The problem »
Write the entries below out again without a single difference.

Given information »
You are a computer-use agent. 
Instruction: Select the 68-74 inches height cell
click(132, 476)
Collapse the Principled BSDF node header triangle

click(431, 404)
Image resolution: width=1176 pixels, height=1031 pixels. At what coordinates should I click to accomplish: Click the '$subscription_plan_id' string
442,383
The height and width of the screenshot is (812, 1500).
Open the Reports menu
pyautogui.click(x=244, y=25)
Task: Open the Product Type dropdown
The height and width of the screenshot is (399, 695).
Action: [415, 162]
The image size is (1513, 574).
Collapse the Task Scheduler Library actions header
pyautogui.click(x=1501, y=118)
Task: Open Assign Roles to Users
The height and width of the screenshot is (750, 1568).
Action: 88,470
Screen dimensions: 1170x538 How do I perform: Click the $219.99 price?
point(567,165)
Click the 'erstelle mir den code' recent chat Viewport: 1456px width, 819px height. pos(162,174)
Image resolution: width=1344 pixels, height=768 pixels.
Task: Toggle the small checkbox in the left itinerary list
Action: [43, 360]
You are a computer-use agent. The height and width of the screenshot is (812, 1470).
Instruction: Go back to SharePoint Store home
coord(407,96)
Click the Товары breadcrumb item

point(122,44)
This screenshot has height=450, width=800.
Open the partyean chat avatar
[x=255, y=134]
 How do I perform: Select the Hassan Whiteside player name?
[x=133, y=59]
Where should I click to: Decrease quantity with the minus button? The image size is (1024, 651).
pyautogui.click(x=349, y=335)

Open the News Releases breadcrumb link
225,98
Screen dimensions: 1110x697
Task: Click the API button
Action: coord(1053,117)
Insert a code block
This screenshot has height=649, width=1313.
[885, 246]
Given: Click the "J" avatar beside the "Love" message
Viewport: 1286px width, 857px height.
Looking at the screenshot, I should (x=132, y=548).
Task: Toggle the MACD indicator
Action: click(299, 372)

Task response »
You are a computer-use agent. 
Instruction: Select the 68-74 inches height cell
click(132, 476)
Collapse the Principled BSDF node header triangle

click(431, 404)
Image resolution: width=1176 pixels, height=1031 pixels. At what coordinates should I click to accomplish: Click the '$subscription_plan_id' string
442,383
The height and width of the screenshot is (812, 1500).
Open the Reports menu
pyautogui.click(x=244, y=25)
Task: Open the Product Type dropdown
The height and width of the screenshot is (399, 695).
Action: [415, 162]
The image size is (1513, 574).
Collapse the Task Scheduler Library actions header
pyautogui.click(x=1501, y=118)
Task: Open Assign Roles to Users
The height and width of the screenshot is (750, 1568).
Action: 88,470
Screen dimensions: 1170x538 How do I perform: Click the $219.99 price?
point(567,165)
Click the 'erstelle mir den code' recent chat Viewport: 1456px width, 819px height. pos(162,174)
Image resolution: width=1344 pixels, height=768 pixels.
Task: Toggle the small checkbox in the left itinerary list
Action: [43, 360]
You are a computer-use agent. The height and width of the screenshot is (812, 1470).
Instruction: Go back to SharePoint Store home
coord(407,96)
Click the Товары breadcrumb item

point(122,44)
This screenshot has height=450, width=800.
Open the partyean chat avatar
[x=255, y=134]
 How do I perform: Select the Hassan Whiteside player name?
[x=133, y=59]
Where should I click to: Decrease quantity with the minus button? The image size is (1024, 651).
pyautogui.click(x=349, y=335)

Open the News Releases breadcrumb link
225,98
Screen dimensions: 1110x697
Task: Click the API button
Action: coord(1053,117)
Insert a code block
This screenshot has height=649, width=1313.
[885, 246]
Given: Click the "J" avatar beside the "Love" message
Viewport: 1286px width, 857px height.
Looking at the screenshot, I should (x=132, y=548).
Task: Toggle the MACD indicator
Action: click(299, 372)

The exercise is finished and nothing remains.